Operatrice sociale, studentessa all’università Allameh Tabatabai di Teherán e giornalista, Pexşan Ezîzî era stata arrestata da agenti del ministero degli Interni e sottoposta a tortura per settimane. Accusata senza prove di appartenenza al pjak (Partiya Jiyana Azad a Kurdistanê – partito per una vita libera in Kurdistan), in luglio è stata condannata alla forca per “ribellione armata contro il sistema”.
Era già arrestata nel 2009 (e rimessa in libertà nel 2010) per aver preso parte alle manifestazioni studentesche di protesta (sempre per le condanne a morte nei confronti dei militanti curdi).
In seguito aveva lasciato l’Iran per recarsi prima nella regione autonoma del nord e dell’est della Siria e successivamente nel Kurdistan del Sud (in Iraq).
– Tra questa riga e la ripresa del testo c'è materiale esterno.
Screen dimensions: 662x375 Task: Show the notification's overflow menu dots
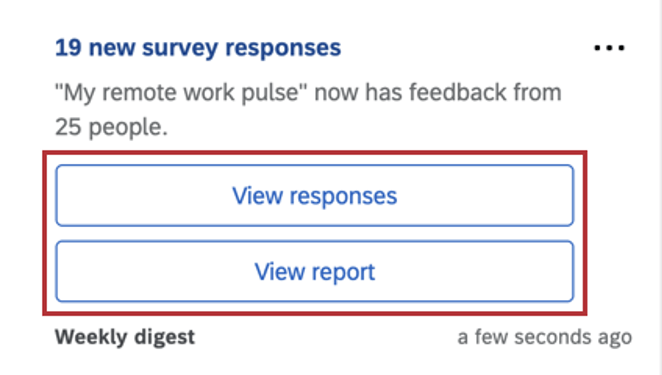pos(609,48)
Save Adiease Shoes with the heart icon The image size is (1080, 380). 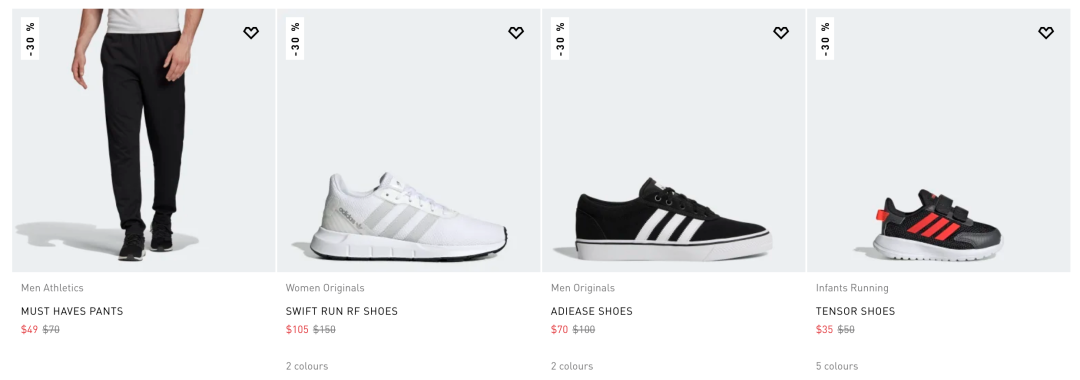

Lavorando con i rifugiati all’epoca degli attacchi dell’Isis nella regione.
Tra le organizzazioni intervenute in sua difesa, la berlinese háwar.help, Kurdistan Human Rights Network (khrn) di Parigi e l’ong Iran Human Rights di Oslo, che hano definito il processo a cui è stata sottoposta “grossolanamente ingiusto” e la pena di morte “una palese violazione dei princìpi e delle norme in difesa dei diritti umani, un’espressione evidente della sistematica repressione della libertà di espressione e del diritto alla vita”.

N O T E

1) Reza (Gholamreza) Rasaei, un 34enne appartenente alla minoranza etnica curda e a quella religiosa yaresan, è stato impiccato in segreto all’alba del 6 agosto 2024 nel carcere di Dizel Abad, nella provincia di Kermanshah. L’esecuzione è avvenuta in relazione alla rivolta “Donna Vita Libertà” che ha attraversato l’Iran nel periodo settembre-dicembre 2022.